As the story unfolds, the reason for Foxcatcher is revealed. Du Pont’s patronage serves as a means of entry into a visceral, masculine world he covets. Foxcatcher becomes an opportunity for the lonely, privileged ornithology buff to hang out with regular guys and bask in their gratitude and admiration. He can pretend to belong, but only for a little while. Du Pont can openly refer to the likes of the Schultz brothers as his protégés and even his friends — as long as he pays their bills. An added bonus is that the wrestling seems vulgar to his elderly mother, formidably played by Vanessa Redgrave.
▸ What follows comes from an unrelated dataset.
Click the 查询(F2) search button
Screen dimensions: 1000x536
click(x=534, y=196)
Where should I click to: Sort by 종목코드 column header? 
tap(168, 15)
In a short but extremely expressive scene the matriarch’s passive-aggressive domination of her son’s life is made brutally clear.

Du Pont’s obsession with the team’s success also comes off as a convenient excuse for indulging his repressed homoeroticism. Whether he is conscious of it or not, his interest in Mark and the wrestlers he recruits for the team amounts to gaining access to their bodies in a surreptitious way. In one scene, Du Pont visits Mark unannounced in the middle of the night and insists on some spontaneous wrestling practice, just the two of them. He also controls the team’s bodies by proxy, regulating both their diet and exercise routines.

Tatum plays the anguished Mark Schultz as the perfect lure for a manipulator like Du Pont. Schultz is physically powerful but insecure and needs the praise of a surrogate father figure, which Du Pont is perfectly aware of and easily exploits. He is happy to feed Mark’s hungry ego so long as his athletic prowess brings his team success and expands his sense of control. Once Mark falters, the delicate balance of power within Foxcatcher starts to fray.

The rapidly disintegrating Du Pont isn’t satisfied to have a stable of muscular boys as pals. He also wants the public recognition of victory. It isn’t enough for Du Pont to have assembled an excellent team of wrestlers; he also demands constant public flattery from them. He doesn’t just desire the pleasure of ownership, the thrill of wielding power by proxy. The entitled, repressed patron demands fealty at all times. When it is denied him, or he even suspects that it is, the results are devastating.

Of all the cinematic indictments of the 1% that have flooded the multiplex in the wake of the financial crisis, from the bombastic (The Dark Knight Rises) to the disingenuous (Up In The Air), Bennett Miller’s Foxcatcher stands as one of the most understated. It relies on atmosphere, silence, and the powerful subtlety of its acting to convey its sharp social/political observations. As a result, the plot’s exploration of psychological breakdown is all the more disturbing. F Scott Fitzgerald once wrote that the very rich are different from you and me. Foxcatcher suggests some of the ways in which the well-heeled are different. Not only can they more easily afford to maintain their pathologies — they have no problem sticking others with the bill.

Matt Hanson is a critic for the Arts Fuse living outside Boston. His writing has appeared in The Millions, 3QuarksDaily and Flak Magazine (RIP), where he was a staff writer. He blogs about movies and culture for LoveMoneyClothes. His poetry chapbook was published by Rhinologic Press.


  1. Les Phillips on January 17, 2015 at 1:41 am

    Here, as in CAPOTE, Miller does wonders with landscape. What a lonely beautiful decorous part of the world he shows us. The pacing. The way he lets us decide why things are happening, reserves judgment on the nature of DuPont’s sociopathy. He’s such a good director. “Formidable” is the best adjective you got for the performance gifted to us by the greatest living English-speaking actress? Hmm.